この場合、ディーヴィンに対して強い怨恨があるとなると。
「……エモーション。僕がうっかり怒りに我を忘れて連中を皆殺しにしたとかってオチはないだろうね?」
『ええ、残念ながらそういうことはありません。我々がここに到達した時点で、間違いなくこうなっていましたから』
「そっか。ところで、この近辺には他の船はいないんだよね? ディーヴィンの船も含めて」
『ありません。キャプテンはディーヴィンによる同士討ちの可能性を考慮されていますか』
カイトは素直に頷いた。
これだけの破壊を行った理由について、思いつくものはそれほど多くない。
「うん。この惨状は証拠隠滅」
『なるほど。その可能性はありますね……。転移反応を追ってみますか?』
「いや、もう遅いんじゃないかなあ」
現場の確認に時間をかけ過ぎた。相手の素性がどうあれ、これだけ経ってしまえば追跡できないようにしてから逃げ去っていることだろう。
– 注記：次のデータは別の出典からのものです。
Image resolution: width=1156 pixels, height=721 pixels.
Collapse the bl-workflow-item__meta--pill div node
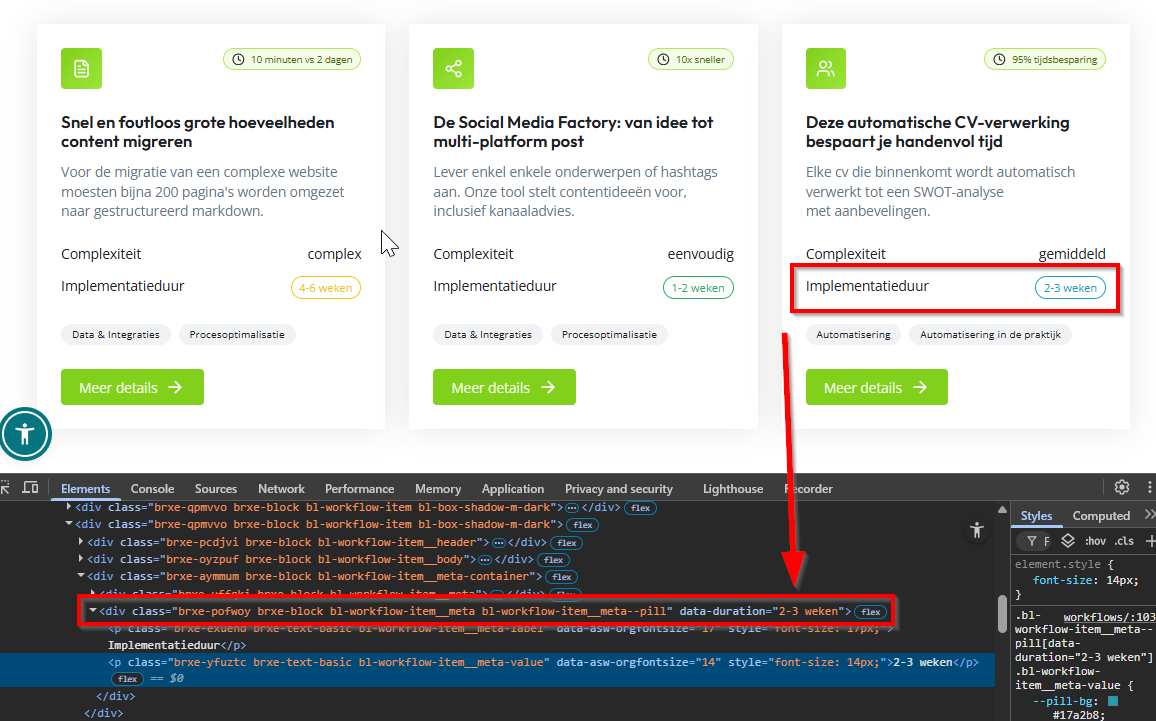pos(93,611)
「この件も連邦に報告しなきゃダメだろうね。……参っちゃったな」
カイトは思わず溜息をついた。ディーヴィンとのあれこれについては連邦議会に任せるつもりだったのだが。
「これは、連中とはちゃんと決着をつけなきゃいけなくなりそうだ」
『えっ?』
「勘だよ、勘」
超能力のせいで精度が高まったカイトの勘は、この件がこれで終らないことを伝えてくる。
そして同時に、きっとこの件にどっぷりと関わることになるだろうと予感させていた。